In its waning days, the 111th Congress has taken on a Dickensian quality for Democrats. They presided over one of the most consequential sessions in modern history. They aimed high and hit their targets more often than not — then voters sent them packing. Especially for Democrats in the House, it has been the best of times and the worst of times.
Recall the heady first months of 2009, when President Obama was cruising on celestial approval ratings; there was talk of a permanent Democratic majority, and lawmakers were eyeing bold legislative action, including a public health insurance option and a climate-change bill to cap carbon emissions.
Cut to today. Democrats are struggling to defend their legislative victories. One of Nancy Pelosi’s last acts as House speaker will be to oversee a two-year extension of the Bush-era tax cuts for the wealthiest Americans, a huge defeat for Democrats who had pledged to repeal them. Deeply divided by the White House deal on taxes, the Democratic majority in the House saw congressional approval ratings drop to historic lows in the final days of a Congress it controlled. According to polling from Gallup this week, barely one in eight Americans, 13 percent, approve of the way Congress is doing its job.
Click to see a scorecard of the 111th Congress
“The 111th Congress was an extraordinarily productive Congress, a transformational Congress whose mark will be felt in years to come, in health care, in economic recovery, in the financial sector,” said Transportation Committee Chairman James Oberstar of Minnesota, who lost his bid for reelection in one of the party’s surprise defeats on November 2. “History will look better on this Congress in the next two to three years than the last election did.”
House Democrats, largely unbowed by their repudiation at the polls, believe that their defeat was linked to two factors: a weak economy and their own inability to articulate their successes. It was not, they insist, a rejection of their legislative product. “It was an extraordinarily productive Congress, but it’s hard to tell someone who doesn’t have a job or is losing his home, “˜Look at all the great stuff we did,’ “ said Energy and Commerce Committee Chairman Henry Waxman of California. “What I think caused our defeat was the economy, and there wasn’t anything anyone could say about our accomplishments or progress or anything else when people were hurting so badly.”
The breadth of Democrats’ legislative achievement is notable: from economic stimulus, health care reform, and financial-regulatory overhaul to laws to bolster volunteer service and end gender discrimination in pay. In addition, the House moved major legislation that failed to overcome the 60-vote threshold that governs the Senate’s ability to act, including laws to curb carbon emissions, reform food-safety standards, and tighten campaign-finance disclosure laws.

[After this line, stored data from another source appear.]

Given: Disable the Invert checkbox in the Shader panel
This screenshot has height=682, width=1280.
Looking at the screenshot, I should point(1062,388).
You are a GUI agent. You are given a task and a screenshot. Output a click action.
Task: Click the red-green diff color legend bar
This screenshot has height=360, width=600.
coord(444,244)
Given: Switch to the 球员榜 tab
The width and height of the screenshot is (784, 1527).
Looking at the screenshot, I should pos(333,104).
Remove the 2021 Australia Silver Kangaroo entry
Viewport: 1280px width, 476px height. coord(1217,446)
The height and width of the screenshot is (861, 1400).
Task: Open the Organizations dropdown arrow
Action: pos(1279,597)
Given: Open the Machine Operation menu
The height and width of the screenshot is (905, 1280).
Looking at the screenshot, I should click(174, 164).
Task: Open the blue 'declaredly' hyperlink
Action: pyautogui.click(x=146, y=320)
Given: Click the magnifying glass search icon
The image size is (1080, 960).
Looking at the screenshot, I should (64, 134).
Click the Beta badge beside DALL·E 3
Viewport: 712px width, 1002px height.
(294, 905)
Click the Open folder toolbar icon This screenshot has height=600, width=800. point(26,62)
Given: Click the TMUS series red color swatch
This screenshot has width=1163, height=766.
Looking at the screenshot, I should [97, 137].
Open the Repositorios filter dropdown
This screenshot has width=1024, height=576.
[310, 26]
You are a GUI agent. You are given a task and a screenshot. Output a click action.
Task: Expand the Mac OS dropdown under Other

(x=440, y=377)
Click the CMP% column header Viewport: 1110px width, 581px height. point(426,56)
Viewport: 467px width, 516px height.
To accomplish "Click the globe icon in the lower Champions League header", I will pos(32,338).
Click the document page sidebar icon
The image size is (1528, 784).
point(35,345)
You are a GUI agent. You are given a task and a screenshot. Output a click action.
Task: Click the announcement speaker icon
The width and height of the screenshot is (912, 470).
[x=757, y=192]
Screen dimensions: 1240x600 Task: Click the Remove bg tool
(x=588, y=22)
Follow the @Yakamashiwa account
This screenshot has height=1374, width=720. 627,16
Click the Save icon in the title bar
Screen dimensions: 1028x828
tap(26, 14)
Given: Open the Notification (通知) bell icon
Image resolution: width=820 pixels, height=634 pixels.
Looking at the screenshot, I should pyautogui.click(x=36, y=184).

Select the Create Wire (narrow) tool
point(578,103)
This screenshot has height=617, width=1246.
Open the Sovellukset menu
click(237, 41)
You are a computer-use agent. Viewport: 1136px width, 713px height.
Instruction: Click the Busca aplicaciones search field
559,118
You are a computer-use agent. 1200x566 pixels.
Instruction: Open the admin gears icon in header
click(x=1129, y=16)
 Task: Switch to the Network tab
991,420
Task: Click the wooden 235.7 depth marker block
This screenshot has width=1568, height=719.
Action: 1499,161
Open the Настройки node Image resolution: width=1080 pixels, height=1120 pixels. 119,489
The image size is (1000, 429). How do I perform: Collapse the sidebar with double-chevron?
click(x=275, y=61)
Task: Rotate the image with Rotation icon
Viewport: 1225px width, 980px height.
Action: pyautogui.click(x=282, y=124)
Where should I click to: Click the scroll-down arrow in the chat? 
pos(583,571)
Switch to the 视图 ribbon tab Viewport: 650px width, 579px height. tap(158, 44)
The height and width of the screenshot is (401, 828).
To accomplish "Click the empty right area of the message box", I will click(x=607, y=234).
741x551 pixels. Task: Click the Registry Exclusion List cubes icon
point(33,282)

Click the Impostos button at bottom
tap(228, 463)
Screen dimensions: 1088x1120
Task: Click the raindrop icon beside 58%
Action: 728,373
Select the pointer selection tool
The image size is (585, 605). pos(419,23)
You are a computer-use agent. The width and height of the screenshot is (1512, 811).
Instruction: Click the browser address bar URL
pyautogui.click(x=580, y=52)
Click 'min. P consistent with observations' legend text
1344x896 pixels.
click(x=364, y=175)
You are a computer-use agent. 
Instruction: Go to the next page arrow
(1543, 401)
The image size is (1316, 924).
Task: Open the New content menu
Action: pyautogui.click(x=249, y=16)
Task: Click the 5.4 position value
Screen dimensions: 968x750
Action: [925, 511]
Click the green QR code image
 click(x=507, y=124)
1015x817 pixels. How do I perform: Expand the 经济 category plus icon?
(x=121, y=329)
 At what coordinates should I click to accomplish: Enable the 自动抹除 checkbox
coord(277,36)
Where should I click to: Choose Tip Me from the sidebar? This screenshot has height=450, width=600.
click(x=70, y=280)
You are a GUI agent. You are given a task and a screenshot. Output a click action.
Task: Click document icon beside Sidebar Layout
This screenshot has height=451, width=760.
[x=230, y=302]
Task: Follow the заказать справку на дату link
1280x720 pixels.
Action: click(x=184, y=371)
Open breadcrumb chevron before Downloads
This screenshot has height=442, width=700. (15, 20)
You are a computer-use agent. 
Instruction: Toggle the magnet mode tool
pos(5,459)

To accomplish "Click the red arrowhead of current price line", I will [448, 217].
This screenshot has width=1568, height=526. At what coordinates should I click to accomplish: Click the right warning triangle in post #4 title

For Republicans, poised to take control of the House and with a six-seat gain in the Senate, the tale of the 111th Congress is a cautionary one about how sweeping legislative action can have severe electoral consequences, even if lawmakers believe they are doing the right thing. Pelosi understood the electoral risks. “We’re not here just to self-perpetuate our service in Congress,” she said earlier this year. That was prescient. Many of those who voted for the health care bill will not be back next year.
It is a lesson for the GOP to keep in mind as party leaders mull sweeping action of their own to defund the health care overhaul and reform Social Security, immigration laws, and the federal tax code. “Historic defeats and major accomplishments are not always contradictory,” said outgoing House Budget Committee Chairman John Spratt of South Carolina, who lost his reelection bid. There are historic parallels. The accomplishments of the 111th Congress have been compared to the Great Society programs of the 89th Congress and the Johnson administration. Democrats did badly in both subsequent elections — losing 47 House seats in 1966 and 63 this year.
“When you make the major decisions that are going to result in fundamental change of the federal government and the lives of the American people, it’s going to be painful, it’s going to be misunderstood, and history will have to show that it was the right thing to do,” said Rep. G.K. Butterfield, D-N.C. “But in the meantime, you pay a political price, and that’s what you see here.”
One factor that nearly all Democrats seem to agree on is that they lost the message war against a Republican Party that marched in near-lockstep opposition to their agenda. Rep. Emanuel Cleaver of Missouri, the incoming chairman of the Congressional Black Caucus and a former mayor of Kansas City, says there is no better example of this failure than the health care bill. Democrats not only failed to sell it to the American public but they also seemed deaf to voters’ economic concerns as debate over the legislation raged for months on Capitol Hill. “Everybody here talked about health care, and I went home and everyone there talked about jobs,” Cleaver said. “I think we make a terrible mistake if we deny there was a disconnect.” Spratt echoed the sentiment: “We failed to communicate with our constituencies on health care.”
A stronger message effort may go hand in hand with a more combative approach to the GOP. The lessons of the past two years go both ways. Waxman, although critical of Republicans’ efforts, acknowledges their political success. “I think there are lessons to learn that are fairly negative ones — that if you are the “˜Party of No’ and take the opportunity to scare people, you can be successful, and that is a sad commentary,” he said. Sad perhaps, but a point Democrats will ponder as they plan their defense against GOP efforts to dismantle their legislative victories.